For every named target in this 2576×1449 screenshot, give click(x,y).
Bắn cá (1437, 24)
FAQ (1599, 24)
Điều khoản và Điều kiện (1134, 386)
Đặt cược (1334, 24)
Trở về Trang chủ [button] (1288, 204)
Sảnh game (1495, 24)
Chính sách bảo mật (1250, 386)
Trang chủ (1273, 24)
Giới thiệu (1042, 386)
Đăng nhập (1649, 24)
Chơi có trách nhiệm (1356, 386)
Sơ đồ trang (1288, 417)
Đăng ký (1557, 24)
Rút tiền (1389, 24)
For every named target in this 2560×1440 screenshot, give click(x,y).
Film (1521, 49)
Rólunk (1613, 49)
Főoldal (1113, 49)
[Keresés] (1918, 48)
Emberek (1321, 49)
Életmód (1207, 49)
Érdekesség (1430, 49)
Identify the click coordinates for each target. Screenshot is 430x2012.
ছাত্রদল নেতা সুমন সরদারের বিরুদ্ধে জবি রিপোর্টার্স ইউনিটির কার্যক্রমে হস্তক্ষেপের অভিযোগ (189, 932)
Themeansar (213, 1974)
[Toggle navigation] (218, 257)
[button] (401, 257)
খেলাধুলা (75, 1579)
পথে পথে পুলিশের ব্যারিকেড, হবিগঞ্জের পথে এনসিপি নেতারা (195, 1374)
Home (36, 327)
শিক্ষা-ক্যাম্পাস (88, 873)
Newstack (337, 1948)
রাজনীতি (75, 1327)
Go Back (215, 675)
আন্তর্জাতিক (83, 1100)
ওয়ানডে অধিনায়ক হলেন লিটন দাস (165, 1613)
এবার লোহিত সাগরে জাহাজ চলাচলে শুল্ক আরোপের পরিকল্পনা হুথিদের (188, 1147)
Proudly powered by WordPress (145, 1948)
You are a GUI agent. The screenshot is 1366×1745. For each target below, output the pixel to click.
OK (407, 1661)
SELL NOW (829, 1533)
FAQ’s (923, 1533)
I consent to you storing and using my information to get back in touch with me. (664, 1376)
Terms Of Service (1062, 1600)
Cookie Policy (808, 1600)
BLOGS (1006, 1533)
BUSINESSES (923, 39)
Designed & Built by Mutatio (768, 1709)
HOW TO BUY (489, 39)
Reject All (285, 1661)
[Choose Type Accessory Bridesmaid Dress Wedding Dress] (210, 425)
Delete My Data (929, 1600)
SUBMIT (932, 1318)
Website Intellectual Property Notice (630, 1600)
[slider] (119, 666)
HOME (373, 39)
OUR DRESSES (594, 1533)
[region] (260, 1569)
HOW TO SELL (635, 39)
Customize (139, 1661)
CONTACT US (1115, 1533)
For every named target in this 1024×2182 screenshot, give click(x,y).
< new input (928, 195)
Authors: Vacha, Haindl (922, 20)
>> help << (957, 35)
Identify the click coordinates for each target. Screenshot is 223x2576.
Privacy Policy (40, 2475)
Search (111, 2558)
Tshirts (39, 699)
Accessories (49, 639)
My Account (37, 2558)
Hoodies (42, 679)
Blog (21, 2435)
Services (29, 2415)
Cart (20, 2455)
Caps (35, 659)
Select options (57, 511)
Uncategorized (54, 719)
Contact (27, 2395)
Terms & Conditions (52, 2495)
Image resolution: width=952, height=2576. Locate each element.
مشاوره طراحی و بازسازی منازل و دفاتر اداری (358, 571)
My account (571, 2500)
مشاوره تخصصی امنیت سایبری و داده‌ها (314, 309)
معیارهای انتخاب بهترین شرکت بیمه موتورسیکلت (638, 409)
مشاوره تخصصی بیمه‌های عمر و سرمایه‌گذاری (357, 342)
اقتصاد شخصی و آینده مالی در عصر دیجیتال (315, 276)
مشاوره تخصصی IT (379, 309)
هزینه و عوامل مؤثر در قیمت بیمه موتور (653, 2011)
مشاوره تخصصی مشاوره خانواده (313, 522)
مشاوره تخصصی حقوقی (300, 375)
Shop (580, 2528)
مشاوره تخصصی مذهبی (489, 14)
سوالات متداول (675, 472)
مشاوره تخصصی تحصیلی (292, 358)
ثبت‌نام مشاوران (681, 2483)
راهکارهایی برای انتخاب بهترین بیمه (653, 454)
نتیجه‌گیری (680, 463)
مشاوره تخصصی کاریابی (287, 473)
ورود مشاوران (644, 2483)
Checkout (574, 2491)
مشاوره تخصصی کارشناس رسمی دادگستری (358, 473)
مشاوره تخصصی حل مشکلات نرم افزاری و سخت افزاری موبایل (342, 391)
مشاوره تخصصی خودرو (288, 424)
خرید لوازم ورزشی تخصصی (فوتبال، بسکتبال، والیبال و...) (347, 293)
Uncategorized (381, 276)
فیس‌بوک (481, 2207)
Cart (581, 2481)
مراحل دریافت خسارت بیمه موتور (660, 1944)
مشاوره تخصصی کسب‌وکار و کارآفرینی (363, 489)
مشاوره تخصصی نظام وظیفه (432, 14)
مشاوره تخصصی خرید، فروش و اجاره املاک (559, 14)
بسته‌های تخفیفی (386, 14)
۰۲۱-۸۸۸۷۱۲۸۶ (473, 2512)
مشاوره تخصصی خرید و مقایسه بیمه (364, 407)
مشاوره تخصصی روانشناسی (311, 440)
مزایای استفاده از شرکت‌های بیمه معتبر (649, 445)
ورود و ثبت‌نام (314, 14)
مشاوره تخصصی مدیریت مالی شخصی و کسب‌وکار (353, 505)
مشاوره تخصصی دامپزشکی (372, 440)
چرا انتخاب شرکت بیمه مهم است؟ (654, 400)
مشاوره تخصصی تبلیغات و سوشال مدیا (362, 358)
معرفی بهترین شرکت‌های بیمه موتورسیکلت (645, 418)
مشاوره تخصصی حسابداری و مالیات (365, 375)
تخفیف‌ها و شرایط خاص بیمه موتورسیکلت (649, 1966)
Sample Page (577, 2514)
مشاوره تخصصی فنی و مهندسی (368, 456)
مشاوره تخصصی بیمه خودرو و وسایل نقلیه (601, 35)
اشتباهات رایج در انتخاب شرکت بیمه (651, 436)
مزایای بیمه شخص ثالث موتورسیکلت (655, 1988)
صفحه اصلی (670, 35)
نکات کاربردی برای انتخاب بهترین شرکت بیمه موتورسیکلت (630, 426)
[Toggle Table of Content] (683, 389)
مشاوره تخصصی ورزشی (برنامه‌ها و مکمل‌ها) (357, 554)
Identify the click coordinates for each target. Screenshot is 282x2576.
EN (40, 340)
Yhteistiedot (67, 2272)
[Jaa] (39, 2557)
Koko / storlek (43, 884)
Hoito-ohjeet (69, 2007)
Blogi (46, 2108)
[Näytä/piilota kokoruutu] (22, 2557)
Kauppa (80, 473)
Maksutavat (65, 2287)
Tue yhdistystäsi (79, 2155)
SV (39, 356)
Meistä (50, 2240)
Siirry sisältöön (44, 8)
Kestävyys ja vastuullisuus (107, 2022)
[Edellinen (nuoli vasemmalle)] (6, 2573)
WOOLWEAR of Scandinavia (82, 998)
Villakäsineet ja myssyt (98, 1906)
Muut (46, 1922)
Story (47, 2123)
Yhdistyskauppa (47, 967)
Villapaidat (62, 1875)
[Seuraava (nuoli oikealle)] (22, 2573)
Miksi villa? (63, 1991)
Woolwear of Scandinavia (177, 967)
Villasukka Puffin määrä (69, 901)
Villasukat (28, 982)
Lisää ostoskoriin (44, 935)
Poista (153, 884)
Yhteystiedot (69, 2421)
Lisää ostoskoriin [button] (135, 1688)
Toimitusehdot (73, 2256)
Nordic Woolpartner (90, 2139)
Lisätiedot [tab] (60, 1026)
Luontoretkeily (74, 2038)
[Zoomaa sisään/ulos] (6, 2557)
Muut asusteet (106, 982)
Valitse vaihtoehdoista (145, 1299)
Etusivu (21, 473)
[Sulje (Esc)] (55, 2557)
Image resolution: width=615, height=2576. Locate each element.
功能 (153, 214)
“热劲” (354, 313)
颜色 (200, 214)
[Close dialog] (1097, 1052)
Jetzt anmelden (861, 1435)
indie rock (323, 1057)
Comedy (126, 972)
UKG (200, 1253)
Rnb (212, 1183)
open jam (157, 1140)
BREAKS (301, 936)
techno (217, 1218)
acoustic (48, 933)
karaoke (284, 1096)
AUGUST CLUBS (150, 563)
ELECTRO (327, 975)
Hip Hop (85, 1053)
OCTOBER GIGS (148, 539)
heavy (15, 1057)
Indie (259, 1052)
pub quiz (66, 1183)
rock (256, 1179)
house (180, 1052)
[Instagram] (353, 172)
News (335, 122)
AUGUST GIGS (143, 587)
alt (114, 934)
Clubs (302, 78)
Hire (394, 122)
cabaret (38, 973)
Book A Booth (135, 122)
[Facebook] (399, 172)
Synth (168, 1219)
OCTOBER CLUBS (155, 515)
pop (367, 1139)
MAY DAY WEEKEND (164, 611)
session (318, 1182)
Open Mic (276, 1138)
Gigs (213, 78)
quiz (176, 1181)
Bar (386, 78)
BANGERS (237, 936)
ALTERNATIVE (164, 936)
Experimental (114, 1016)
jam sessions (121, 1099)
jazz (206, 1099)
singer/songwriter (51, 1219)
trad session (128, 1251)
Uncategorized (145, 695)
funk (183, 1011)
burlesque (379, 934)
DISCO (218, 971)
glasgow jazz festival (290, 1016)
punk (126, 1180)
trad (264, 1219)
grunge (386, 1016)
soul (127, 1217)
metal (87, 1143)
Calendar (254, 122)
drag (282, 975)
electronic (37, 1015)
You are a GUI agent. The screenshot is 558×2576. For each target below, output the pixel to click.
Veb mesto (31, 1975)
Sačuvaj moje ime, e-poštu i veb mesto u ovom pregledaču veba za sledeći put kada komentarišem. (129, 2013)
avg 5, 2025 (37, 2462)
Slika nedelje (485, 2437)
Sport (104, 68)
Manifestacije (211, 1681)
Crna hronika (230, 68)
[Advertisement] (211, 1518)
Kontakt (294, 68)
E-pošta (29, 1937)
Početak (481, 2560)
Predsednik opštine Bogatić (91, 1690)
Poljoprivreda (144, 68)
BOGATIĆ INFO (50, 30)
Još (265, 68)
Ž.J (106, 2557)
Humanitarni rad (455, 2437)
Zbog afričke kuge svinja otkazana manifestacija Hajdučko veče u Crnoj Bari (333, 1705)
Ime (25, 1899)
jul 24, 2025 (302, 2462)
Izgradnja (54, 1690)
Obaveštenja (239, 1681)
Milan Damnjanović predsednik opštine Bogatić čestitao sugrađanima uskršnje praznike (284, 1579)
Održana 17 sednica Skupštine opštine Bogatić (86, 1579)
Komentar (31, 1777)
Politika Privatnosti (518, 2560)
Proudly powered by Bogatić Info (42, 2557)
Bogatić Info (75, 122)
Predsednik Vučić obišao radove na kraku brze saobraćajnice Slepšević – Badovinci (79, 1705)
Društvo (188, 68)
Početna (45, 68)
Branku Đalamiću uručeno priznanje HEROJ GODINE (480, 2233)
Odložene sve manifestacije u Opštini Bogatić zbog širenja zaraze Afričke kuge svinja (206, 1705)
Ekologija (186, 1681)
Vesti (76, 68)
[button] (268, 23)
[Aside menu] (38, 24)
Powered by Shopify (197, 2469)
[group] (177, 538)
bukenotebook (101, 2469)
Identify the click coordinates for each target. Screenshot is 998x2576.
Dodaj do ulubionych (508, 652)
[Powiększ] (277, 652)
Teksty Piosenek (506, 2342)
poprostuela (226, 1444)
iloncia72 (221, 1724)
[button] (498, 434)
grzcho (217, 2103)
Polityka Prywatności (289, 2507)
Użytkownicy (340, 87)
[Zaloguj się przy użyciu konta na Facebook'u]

» Exercise
Return exactly, and only, the lines from the start of the listing through the line with "For every named target in this 1024×2182".

» Answer space
For every named target in this 2576×1449 screenshot, give click(x,y).
Bắn cá (1437, 24)
FAQ (1599, 24)
Điều khoản và Điều kiện (1134, 386)
Đặt cược (1334, 24)
Trở về Trang chủ [button] (1288, 204)
Sảnh game (1495, 24)
Chính sách bảo mật (1250, 386)
Trang chủ (1273, 24)
Giới thiệu (1042, 386)
Đăng nhập (1649, 24)
Chơi có trách nhiệm (1356, 386)
Sơ đồ trang (1288, 417)
Đăng ký (1557, 24)
Rút tiền (1389, 24)
For every named target in this 2560×1440 screenshot, give click(x,y).
Film (1521, 49)
Rólunk (1613, 49)
Főoldal (1113, 49)
[Keresés] (1918, 48)
Emberek (1321, 49)
Életmód (1207, 49)
Érdekesség (1430, 49)
Identify the click coordinates for each target. Screenshot is 430x2012.
ছাত্রদল নেতা সুমন সরদারের বিরুদ্ধে জবি রিপোর্টার্স ইউনিটির কার্যক্রমে হস্তক্ষেপের অভিযোগ (189, 932)
Themeansar (213, 1974)
[Toggle navigation] (218, 257)
[button] (401, 257)
খেলাধুলা (75, 1579)
পথে পথে পুলিশের ব্যারিকেড, হবিগঞ্জের পথে এনসিপি নেতারা (195, 1374)
Home (36, 327)
শিক্ষা-ক্যাম্পাস (88, 873)
Newstack (337, 1948)
রাজনীতি (75, 1327)
Go Back (215, 675)
আন্তর্জাতিক (83, 1100)
ওয়ানডে অধিনায়ক হলেন লিটন দাস (165, 1613)
এবার লোহিত সাগরে জাহাজ চলাচলে শুল্ক আরোপের পরিকল্পনা হুথিদের (188, 1147)
Proudly powered by WordPress (145, 1948)
You are a GUI agent. The screenshot is 1366×1745. For each target below, output the pixel to click.
OK (407, 1661)
SELL NOW (829, 1533)
FAQ’s (923, 1533)
I consent to you storing and using my information to get back in touch with me. (664, 1376)
Terms Of Service (1062, 1600)
Cookie Policy (808, 1600)
BLOGS (1006, 1533)
BUSINESSES (923, 39)
Designed & Built by Mutatio (768, 1709)
HOW TO BUY (489, 39)
Reject All (285, 1661)
[Choose Type Accessory Bridesmaid Dress Wedding Dress] (210, 425)
Delete My Data (929, 1600)
SUBMIT (932, 1318)
Website Intellectual Property Notice (630, 1600)
[slider] (119, 666)
HOME (373, 39)
OUR DRESSES (594, 1533)
[region] (260, 1569)
HOW TO SELL (635, 39)
Customize (139, 1661)
CONTACT US (1115, 1533)
For every named target in this 1024×2182 screenshot, give click(x,y).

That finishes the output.